Showing posts with label Twain. Show all posts
Showing posts with label Twain. Show all posts

Friday, July 08, 2011

 
TWAIN ON A ZOOK

Talking to a book-loving friend this morning about the gradual disappearance of physical books, and how infants today, growing up into an increasingly bookless world, may learn to read from a kindle or a nook, dook, fook, hook, kook, mook, zook or whatever comes after, and for their children it may be implants.
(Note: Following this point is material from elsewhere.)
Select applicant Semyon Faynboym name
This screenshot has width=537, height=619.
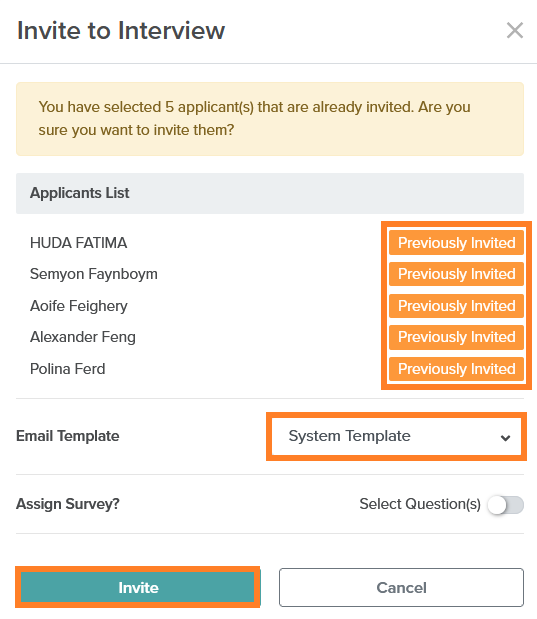(94, 274)
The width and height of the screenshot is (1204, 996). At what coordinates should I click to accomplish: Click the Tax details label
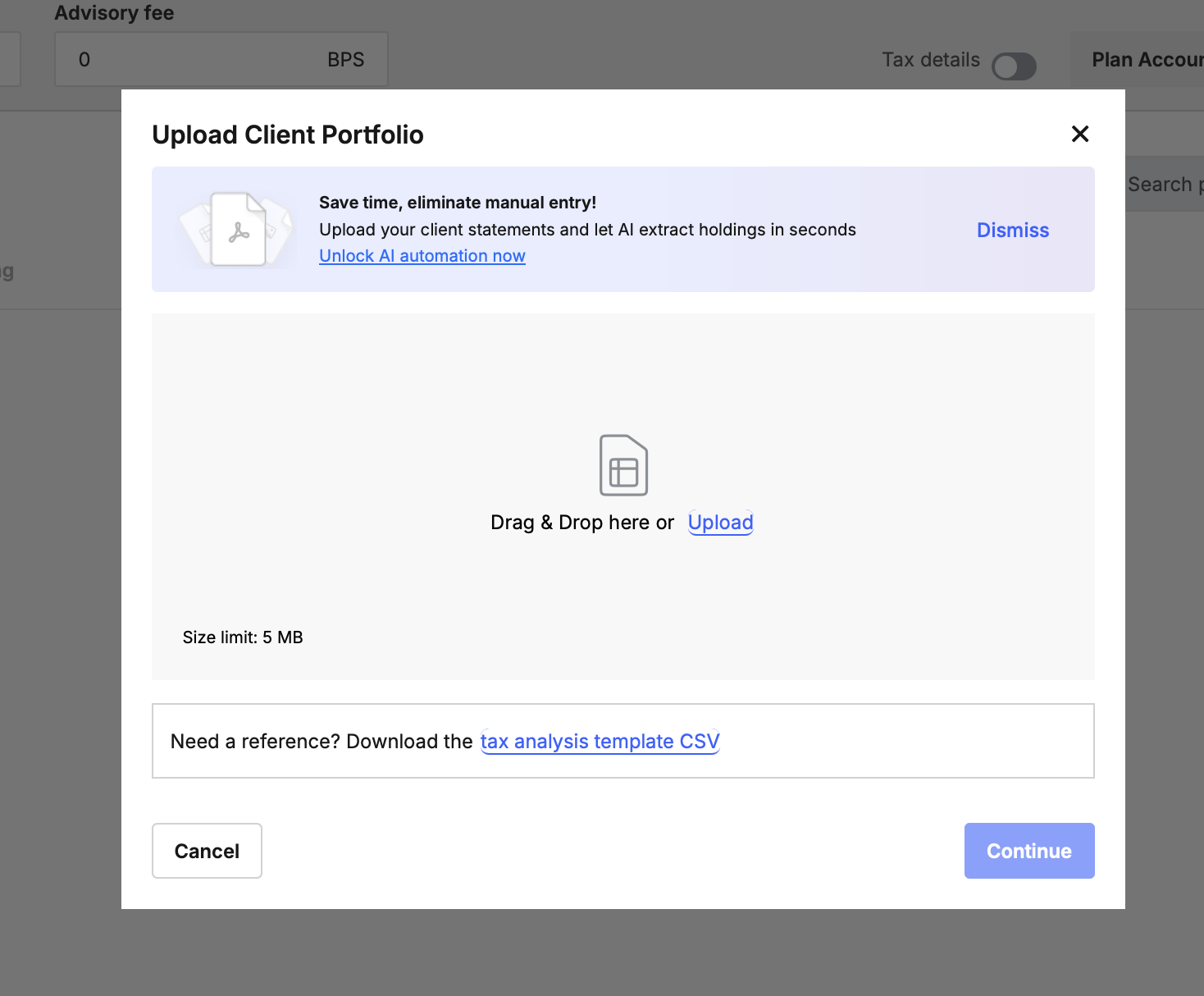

They'll never learn to love the promise in the heft of a book, portending the words, thoughts and adventures within; they'll never learn to love the scent of pages or the thrill of an entire library-- no exploring the stacks, no class visit to learn about books and how to use the card catalog-- the Dewey Decimal system will go the way of the pen, and cursive writing's ancient grace will have no place in their minds, as is happening already. It may all be MacWisdom by then, with one day the entire politically and academically corrected canon implanted at birth, science fictionally speaking. [There may come trolls who say that life is grate witout reeding or riting we got lots of time for other stuf an joystiks to]

And judging from what is considered worthy reading matter these days, comes the correction of Huck Finn, the dumbdowning of Gatsby, the dispassionate writing-class flavor of modern LitFic and all that will follow as the word bends over backward to accommodate the loss of education that schooling is becoming, I realized that I may well have the largest genuine library on the mountainside... I certainly have the largest English library on the mountainside, maybe in all of Shiga Prefecture...
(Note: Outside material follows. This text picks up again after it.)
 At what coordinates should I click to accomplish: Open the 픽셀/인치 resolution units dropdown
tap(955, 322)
Until recently it has been a problem for me, what to do with all these books, but now that there are Nooks and the like, which I will not use for hefty mindstuff; maybe a mystery for the train, but I will never read Fyodor Dostoevsky on a Pook or Mark Twain on a Zook, are you kidding me? Some literary efforts and their life-passions require the heft of deep respect; there is something karmic going on here, after all, there is more to books than pixels...
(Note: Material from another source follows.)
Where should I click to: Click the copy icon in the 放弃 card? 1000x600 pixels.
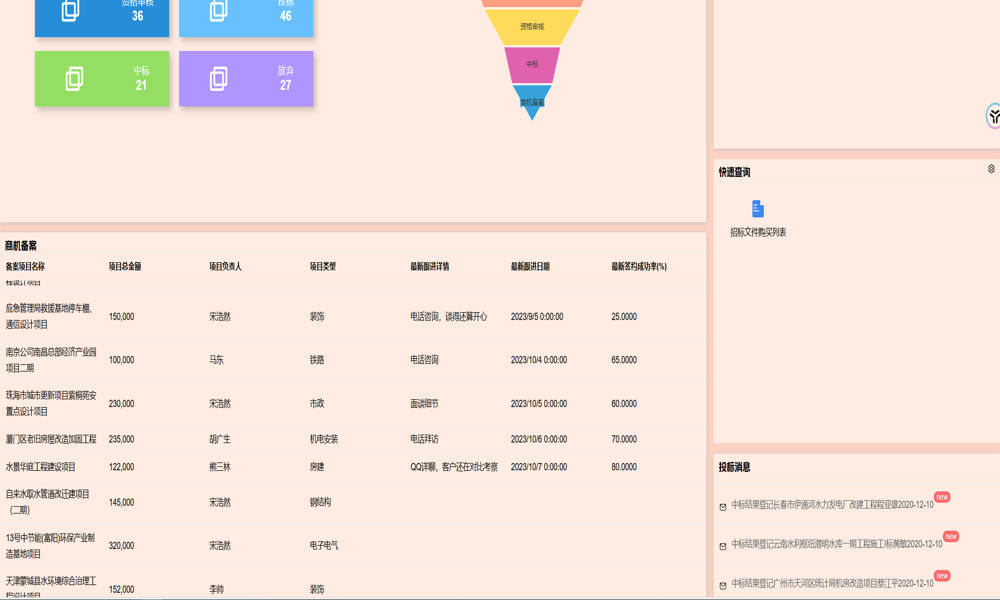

So rather than continue to be burdened as before by the mass of my own tomes, I now realize that my home has become a cultural repository against the looming loss of calligraphy-driven writing, much like the stone cloisters of the Dark Ages, when books were known, scribed and saved from the dark by a passionate few as treasures for the future, when they would be needed. So for you folks centuries hence who can still read and have somehow found this blog, up in that ruin on the mountain you can find Mark in the original.